Items from a data source:
————————
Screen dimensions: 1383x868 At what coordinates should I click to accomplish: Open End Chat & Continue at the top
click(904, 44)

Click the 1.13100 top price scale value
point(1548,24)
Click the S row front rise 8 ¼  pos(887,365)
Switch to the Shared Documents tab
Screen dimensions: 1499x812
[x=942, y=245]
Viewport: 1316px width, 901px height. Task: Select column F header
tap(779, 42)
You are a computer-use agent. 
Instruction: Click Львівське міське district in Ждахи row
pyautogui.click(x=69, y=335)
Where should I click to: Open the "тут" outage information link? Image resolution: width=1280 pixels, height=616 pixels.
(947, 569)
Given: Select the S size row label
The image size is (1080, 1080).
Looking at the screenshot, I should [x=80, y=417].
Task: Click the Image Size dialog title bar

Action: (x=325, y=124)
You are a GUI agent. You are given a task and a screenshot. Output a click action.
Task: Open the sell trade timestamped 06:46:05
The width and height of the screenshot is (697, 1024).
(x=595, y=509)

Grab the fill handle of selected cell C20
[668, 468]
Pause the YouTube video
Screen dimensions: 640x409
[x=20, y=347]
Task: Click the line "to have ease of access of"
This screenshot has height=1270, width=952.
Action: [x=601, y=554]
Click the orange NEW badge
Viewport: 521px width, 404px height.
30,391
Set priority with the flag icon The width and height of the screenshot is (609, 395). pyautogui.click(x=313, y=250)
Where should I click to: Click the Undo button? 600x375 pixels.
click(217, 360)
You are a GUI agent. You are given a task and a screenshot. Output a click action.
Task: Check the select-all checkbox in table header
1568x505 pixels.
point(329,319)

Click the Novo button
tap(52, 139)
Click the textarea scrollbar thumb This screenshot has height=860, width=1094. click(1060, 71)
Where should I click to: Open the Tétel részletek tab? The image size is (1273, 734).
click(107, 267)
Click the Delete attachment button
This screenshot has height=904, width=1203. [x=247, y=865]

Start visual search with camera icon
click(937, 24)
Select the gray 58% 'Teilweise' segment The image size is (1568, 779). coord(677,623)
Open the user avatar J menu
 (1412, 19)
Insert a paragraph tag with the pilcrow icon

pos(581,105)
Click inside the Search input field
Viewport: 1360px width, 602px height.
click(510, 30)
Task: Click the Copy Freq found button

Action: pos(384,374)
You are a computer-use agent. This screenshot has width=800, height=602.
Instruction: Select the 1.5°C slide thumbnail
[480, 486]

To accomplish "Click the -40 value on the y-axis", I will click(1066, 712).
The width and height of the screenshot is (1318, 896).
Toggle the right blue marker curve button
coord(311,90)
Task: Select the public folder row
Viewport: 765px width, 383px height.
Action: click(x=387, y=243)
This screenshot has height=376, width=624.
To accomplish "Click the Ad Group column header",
————————
Your goal: Out of the data above, give again only the lines starting at the one holding "Viewport: 1316px width, 901px" and ending at the one holding "Given: Select the S size row label", unchanged.

Answer to the exercise:
Viewport: 1316px width, 901px height. Task: Select column F header
tap(779, 42)
You are a computer-use agent. 
Instruction: Click Львівське міське district in Ждахи row
pyautogui.click(x=69, y=335)
Where should I click to: Open the "тут" outage information link? Image resolution: width=1280 pixels, height=616 pixels.
(947, 569)
Given: Select the S size row label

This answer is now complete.